> **TASK BRIEF**:
Answer these questions from the comments on blood transfusions below:
1. Which company is named as having been "a nightmare"?
2. Which two examples are given of topics people hold scientific opinions on without randomized control trials?
3. Within what time would infections with a blood-borne virus probably be discovered?

> **SELECTED PASSAGE**:
Just the thought that someone running a medical company thinks he can gather evidence worth talking about by just observing old people who got blood transfusions tells you all you need to know. He's willing to completely fabricate claims about the benefits of this treatment.
We now how much of a nightmare Theranos was -and that was a relatively passive procedure they were selling. What happens when this scrappy start up skimps on the screening tests for their donors and end up with venereal diseases in their blood supply? The old 'fake it till you make it' doesn't fly here.
Indeed, we all know that it’s impossible to develop any kind of scientific knowledge outside randomised control trials. That’s why no one has any scientific opinions on the health effects of smoking tobacco or the long term effects of lead exposure on humans. Without RCTs there’s no way to be sure.
This can very easily happen again, and you subject yourself to this danger by receiving blood transfusions.
Blood is a tremendously tricky substance. I guess they have the necessary precautions in place. But still...
Given the history of some SV startups and their move-fast-break-things and fake-it-'til-you-make-it philosophy and looking back at some of the more unsavoury examples I believe you're highly optimistic here.
So I still think this is a bit optimistic.
So I do believe that someone with questionable ethics is much more likely to assume he can get away with mostly-fake lab tests than with killing patients outright with something obvious like a bad reaction to a blood transfusion. Even infections with a blood-borne Virus would probably be discovered within a year or two, because blood transfusions are sort of the first culprits you have in mind.

> **SUPPLIED RECORDS**:
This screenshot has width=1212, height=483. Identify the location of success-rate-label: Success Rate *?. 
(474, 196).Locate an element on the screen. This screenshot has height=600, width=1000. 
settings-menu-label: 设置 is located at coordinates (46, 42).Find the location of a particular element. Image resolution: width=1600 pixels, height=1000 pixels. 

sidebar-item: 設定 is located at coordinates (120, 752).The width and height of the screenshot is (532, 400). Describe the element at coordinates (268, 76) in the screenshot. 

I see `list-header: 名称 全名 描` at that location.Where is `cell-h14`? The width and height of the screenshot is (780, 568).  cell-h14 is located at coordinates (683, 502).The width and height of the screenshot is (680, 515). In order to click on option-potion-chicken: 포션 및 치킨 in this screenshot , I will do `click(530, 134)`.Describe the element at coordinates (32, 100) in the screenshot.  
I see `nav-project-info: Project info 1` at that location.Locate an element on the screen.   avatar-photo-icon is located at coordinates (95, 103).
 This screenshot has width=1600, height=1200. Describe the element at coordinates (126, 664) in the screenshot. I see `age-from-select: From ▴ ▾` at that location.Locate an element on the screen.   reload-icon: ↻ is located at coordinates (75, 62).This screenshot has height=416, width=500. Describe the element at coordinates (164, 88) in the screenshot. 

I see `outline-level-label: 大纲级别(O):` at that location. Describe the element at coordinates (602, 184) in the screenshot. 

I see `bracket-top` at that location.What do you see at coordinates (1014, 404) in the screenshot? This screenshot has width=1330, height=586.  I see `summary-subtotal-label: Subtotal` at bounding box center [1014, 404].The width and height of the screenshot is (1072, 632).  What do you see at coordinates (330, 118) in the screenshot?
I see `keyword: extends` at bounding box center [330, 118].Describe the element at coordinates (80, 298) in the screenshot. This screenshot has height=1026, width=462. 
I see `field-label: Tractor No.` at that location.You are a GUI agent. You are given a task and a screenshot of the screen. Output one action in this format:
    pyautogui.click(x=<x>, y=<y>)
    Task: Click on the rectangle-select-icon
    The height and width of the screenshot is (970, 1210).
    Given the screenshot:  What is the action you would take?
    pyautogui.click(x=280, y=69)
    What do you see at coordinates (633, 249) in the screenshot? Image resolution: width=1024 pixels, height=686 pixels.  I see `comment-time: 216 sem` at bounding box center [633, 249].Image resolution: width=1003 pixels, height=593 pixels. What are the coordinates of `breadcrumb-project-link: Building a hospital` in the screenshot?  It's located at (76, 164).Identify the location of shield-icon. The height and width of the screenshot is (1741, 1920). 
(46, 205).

> **THE ANSWER**:
1. Theranos.
2. The health effects of smoking tobacco and the long-term effects of lead exposure on humans.
3. Within a year or two.